Living at the official poverty threshold for a family of three would roughly equate to $17 per day per person in a household. People living in “deep” poverty or half of the official poverty line would be subsisting on $8.50 per day. Children and families living in extreme poverty are trying to make it with less than one-fourth of the deep poverty rate. There is a severe price to pay. Life at the bottom of the income ladder is fraught with greater risk of homelessness and housing insecurity, lack of nutritious food and a host of other potential health calamities.

Most of these children have little or no chance of ever making it out of poverty.
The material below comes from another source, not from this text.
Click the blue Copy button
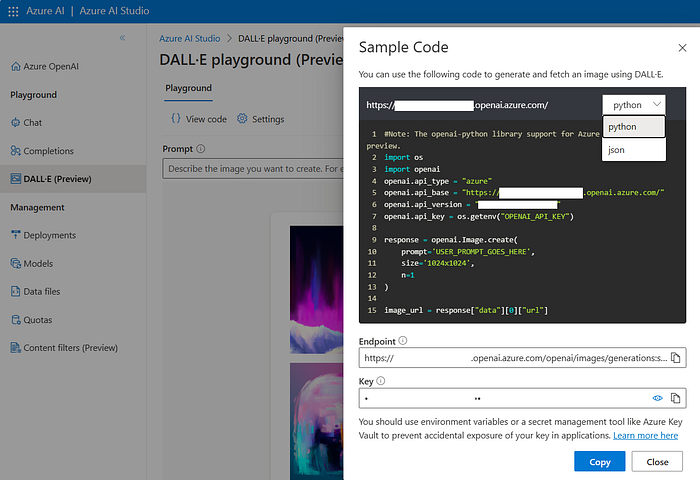The width and height of the screenshot is (700, 480). click(x=599, y=462)
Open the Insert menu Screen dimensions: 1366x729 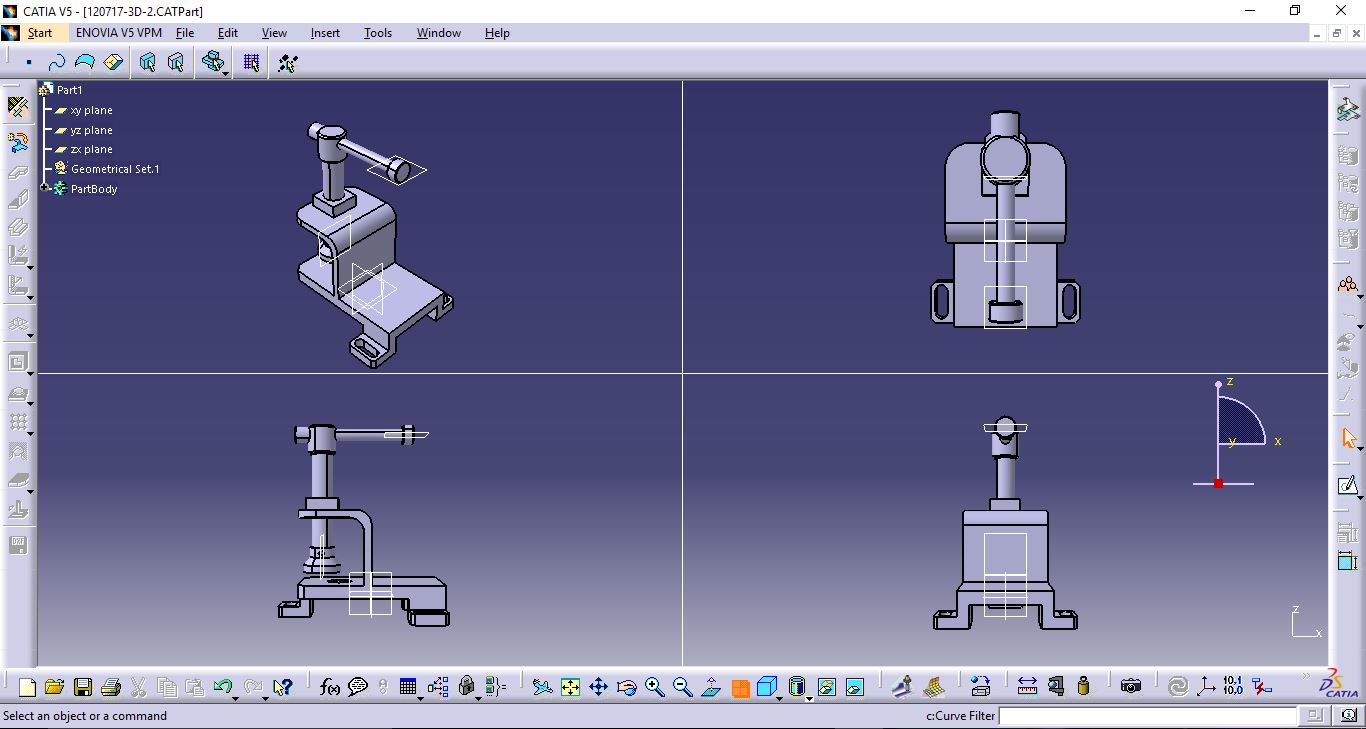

For children living in the stressful conditions of extreme poverty there is an increase in the probability of being victims of child abuse and neglect, being exposed to domestic violence and other traumatic occurrences, lack of educational stability, living in neighborhoods inundated with drugs, crime, and draconian policing policies that lead to criminal records and spending time behind bars. Not much of a future.

So what do we do about this? How can we begin to lift children of extreme poverty? The Hamilton Project at the prestigious Brookings Institute offers a number of poverty policy prescriptions that include increasing early childhood education, increasing mentoring and other support programs for disadvantaged youth, skills-building for low-income workers, support for the minimum wage and expansion of the EITC, among others.

All are good ideas, but it would take a few generations for any of these policies to have any meaningful impact on extreme poverty. Few policymakers seem to have a notion to address the real problem—growing economic inequality. The economic pie is growing, but every bit of the growth is being swallowed up by a handful of extremely wealthy people while the planet’s population continues to grow.